To counter this content-creator bias, one should look at usage in addition to content. Recently I’m starting to see research that reveals improvements one can get when usage data is used in addition to content data. (I’m specifically addressing technologies outside of collaborative filtering, which already has a habit of using usage data.)
Matt Richardson, Amit Prakash, and Eric Brill had a paper in WWW2006 called Beyond PageRank: Machine Learning for Static Ranking, where they developed a better Web ranking system than PageRank by a combination of novel algorithm and data sources. An interesting data source they used is the popularity data that MSN toolbar collects (with permission) from users.

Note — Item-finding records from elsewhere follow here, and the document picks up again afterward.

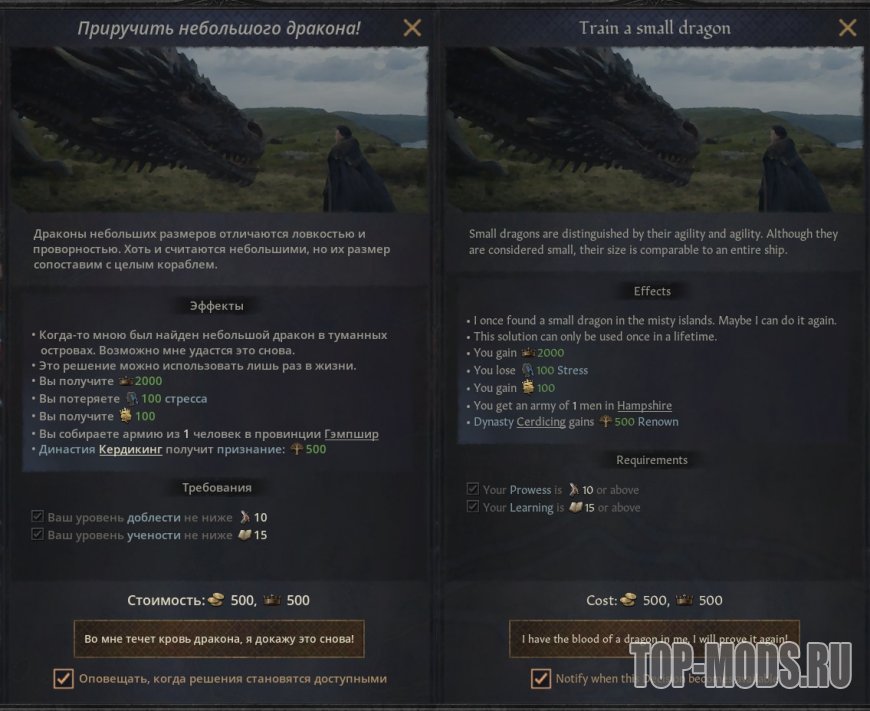The height and width of the screenshot is (711, 870).
Task: Open the Cerdicing dynasty link
Action: pyautogui.click(x=541, y=422)
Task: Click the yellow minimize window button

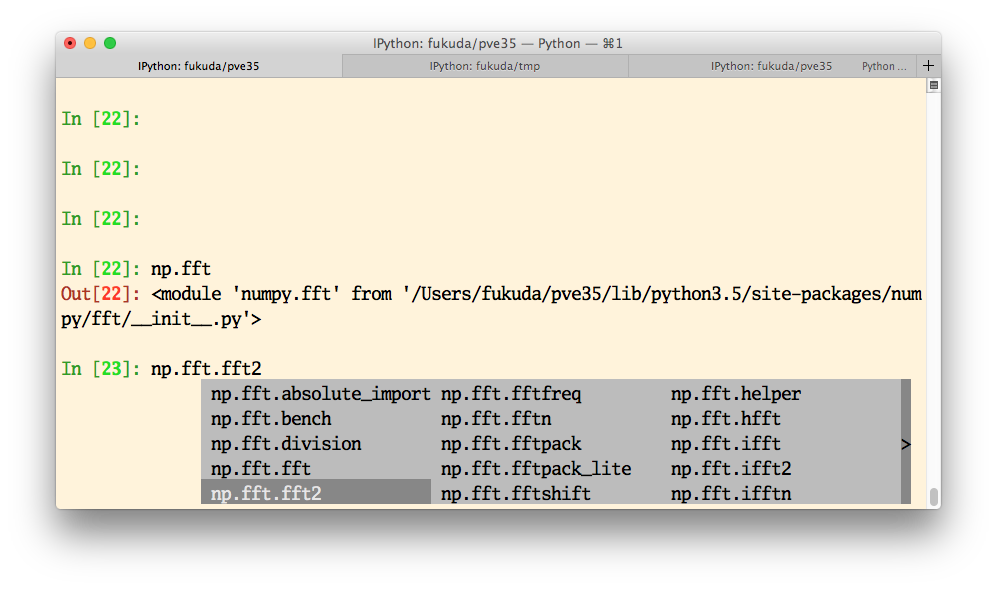Action: pos(90,43)
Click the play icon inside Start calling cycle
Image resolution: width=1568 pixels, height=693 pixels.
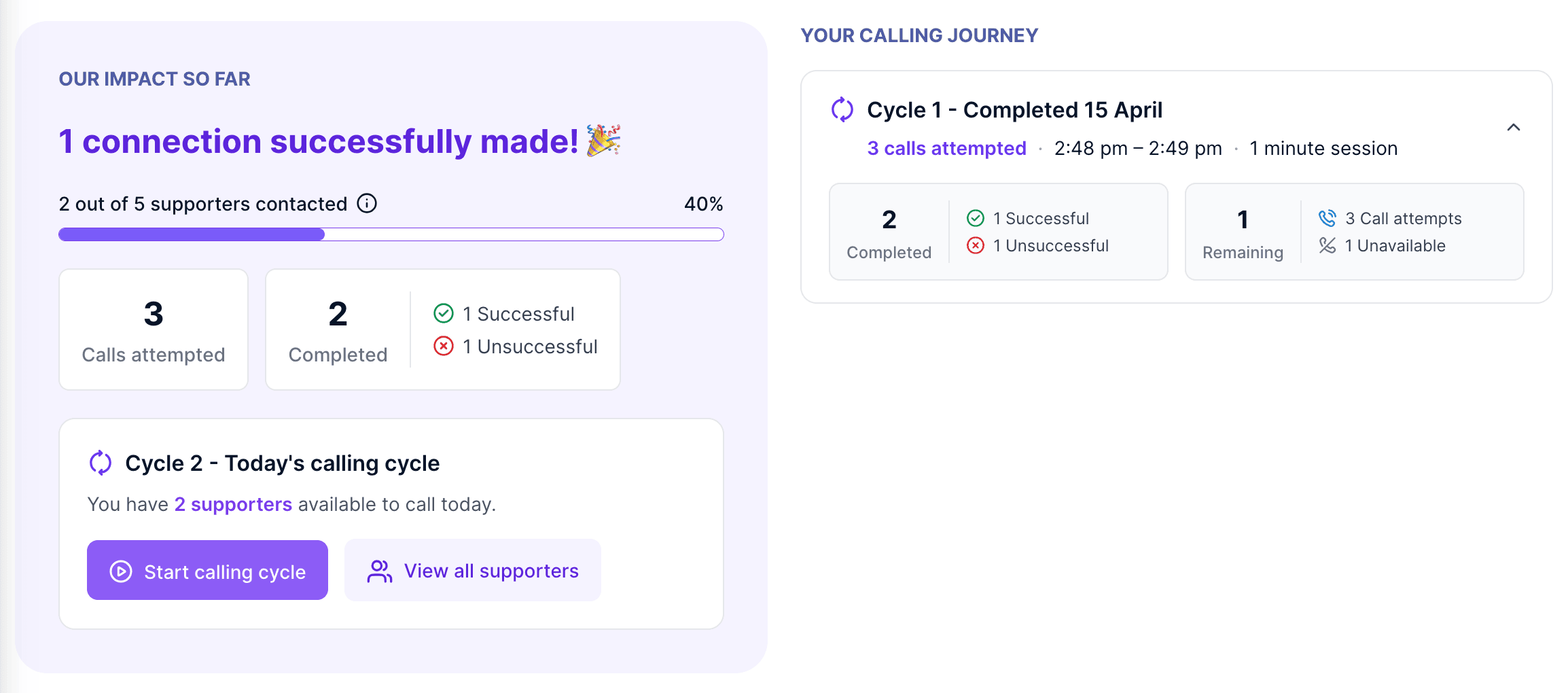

These data reveal the frequency at which users actually visit particular sites, rather than how often a site gets linked to. The table below shows the top 10 URLs for PageRank versus fRank (Richardson et al’s system). While many factors are involved, there are obviously different biases between Web authors and users. Web authors are notably more tech-oriented than the average Web users.
PageRank fRank google.com google.com apple.com/quicktime/download yahoo.com amazon.com americanexpress.com yahoo.com hp.com microsoft.com/windows/ie target.com apple.com/quicktime bestbuy.com mapquest.com dell.com ebay.com autotrader.com mozilla.org/products/firefox dogpile.com ftc.gov bankofamerica.com
Xuanhui Wang and ChengXiang Zhai will be presenting a paper in SIGIR called Learn from Web Search Logs to Organize Search Results (pdf), where they use query log information to cluster search results. The idea of clustering search results has been around for a long time. I can immediately think of Marti Hearst’s scatter/gather system, although there are probably older work than that. Historically the clustering is done based on the content of the search results. Xuanhui Wang and ChengXiang Zhai examine actual terms that people use to search and come up with cluster categories that are more natural to the users. An example they cite is the search for “area codes.” The top three clusters based on content analysis are “city, state“, “local, area“, and “international.” By looking at the query log, Wang and Zhai’s algorithm came up with the following three clusters: “telephone, city, international“, “phone, dialing“, and “zip, postal.” The log-based method much more accurately reflects people’s desire to look up either “phone codes” or “zip codes” when they search for “area codes.” In addition to getting better clusters, Wang and Zhai also found the query log-based approach to generate more meaningful labels for the clusters than the content-based approach.
To be fair, researchers usually have a very hard time getting usage data. It’s notable that both papers cited above have used Microsoft data, and one of them is even done by researchers outside of Microsoft. Hopefully more companies will let researchers look at their data and publish their analyses.